» Aim of the exercise
Duplicate the following lines without any changes.

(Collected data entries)
* * *
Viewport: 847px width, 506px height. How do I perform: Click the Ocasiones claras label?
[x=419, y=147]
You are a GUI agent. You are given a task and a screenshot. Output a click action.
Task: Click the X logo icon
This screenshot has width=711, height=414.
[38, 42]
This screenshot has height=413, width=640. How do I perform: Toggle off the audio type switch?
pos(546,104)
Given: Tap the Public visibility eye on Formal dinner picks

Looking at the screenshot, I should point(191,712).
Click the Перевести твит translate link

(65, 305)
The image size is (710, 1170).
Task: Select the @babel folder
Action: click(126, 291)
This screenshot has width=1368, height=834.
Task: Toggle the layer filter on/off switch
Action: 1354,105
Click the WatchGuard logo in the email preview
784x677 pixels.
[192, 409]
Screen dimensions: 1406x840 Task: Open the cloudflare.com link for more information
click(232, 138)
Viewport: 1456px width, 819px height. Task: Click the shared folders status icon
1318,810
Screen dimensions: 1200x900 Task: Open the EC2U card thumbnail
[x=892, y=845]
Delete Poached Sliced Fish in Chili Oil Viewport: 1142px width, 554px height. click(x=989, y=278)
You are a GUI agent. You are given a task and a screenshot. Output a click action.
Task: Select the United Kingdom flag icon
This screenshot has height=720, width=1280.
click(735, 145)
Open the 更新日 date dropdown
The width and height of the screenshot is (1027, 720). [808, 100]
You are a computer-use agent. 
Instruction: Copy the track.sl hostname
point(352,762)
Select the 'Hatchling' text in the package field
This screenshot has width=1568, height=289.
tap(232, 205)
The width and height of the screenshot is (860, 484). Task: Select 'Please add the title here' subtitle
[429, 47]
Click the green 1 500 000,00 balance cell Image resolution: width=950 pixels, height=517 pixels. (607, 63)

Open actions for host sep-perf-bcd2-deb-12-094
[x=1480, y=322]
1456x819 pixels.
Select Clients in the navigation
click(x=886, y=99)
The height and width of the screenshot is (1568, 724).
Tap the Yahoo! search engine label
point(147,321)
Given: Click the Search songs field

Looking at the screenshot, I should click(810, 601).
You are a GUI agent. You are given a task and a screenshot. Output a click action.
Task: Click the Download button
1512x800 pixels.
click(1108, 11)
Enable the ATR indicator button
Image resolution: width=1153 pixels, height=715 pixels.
* * *
» Response
Viewport: 847px width, 506px height. How do I perform: Click the Ocasiones claras label?
[x=419, y=147]
You are a GUI agent. You are given a task and a screenshot. Output a click action.
Task: Click the X logo icon
This screenshot has width=711, height=414.
[38, 42]
This screenshot has height=413, width=640. How do I perform: Toggle off the audio type switch?
pos(546,104)
Given: Tap the Public visibility eye on Formal dinner picks

Looking at the screenshot, I should point(191,712).
Click the Перевести твит translate link

(65, 305)
The image size is (710, 1170).
Task: Select the @babel folder
Action: click(126, 291)
This screenshot has width=1368, height=834.
Task: Toggle the layer filter on/off switch
Action: 1354,105
Click the WatchGuard logo in the email preview
784x677 pixels.
[192, 409]
Screen dimensions: 1406x840 Task: Open the cloudflare.com link for more information
click(232, 138)
Viewport: 1456px width, 819px height. Task: Click the shared folders status icon
1318,810
Screen dimensions: 1200x900 Task: Open the EC2U card thumbnail
[x=892, y=845]
Delete Poached Sliced Fish in Chili Oil Viewport: 1142px width, 554px height. click(x=989, y=278)
You are a GUI agent. You are given a task and a screenshot. Output a click action.
Task: Select the United Kingdom flag icon
This screenshot has height=720, width=1280.
click(735, 145)
Open the 更新日 date dropdown
The width and height of the screenshot is (1027, 720). [808, 100]
You are a computer-use agent. 
Instruction: Copy the track.sl hostname
point(352,762)
Select the 'Hatchling' text in the package field
This screenshot has width=1568, height=289.
tap(232, 205)
The width and height of the screenshot is (860, 484). Task: Select 'Please add the title here' subtitle
[429, 47]
Click the green 1 500 000,00 balance cell Image resolution: width=950 pixels, height=517 pixels. (607, 63)

Open actions for host sep-perf-bcd2-deb-12-094
[x=1480, y=322]
1456x819 pixels.
Select Clients in the navigation
click(x=886, y=99)
The height and width of the screenshot is (1568, 724).
Tap the Yahoo! search engine label
point(147,321)
Given: Click the Search songs field

Looking at the screenshot, I should click(810, 601).
You are a GUI agent. You are given a task and a screenshot. Output a click action.
Task: Click the Download button
1512x800 pixels.
click(1108, 11)
Enable the ATR indicator button
Image resolution: width=1153 pixels, height=715 pixels.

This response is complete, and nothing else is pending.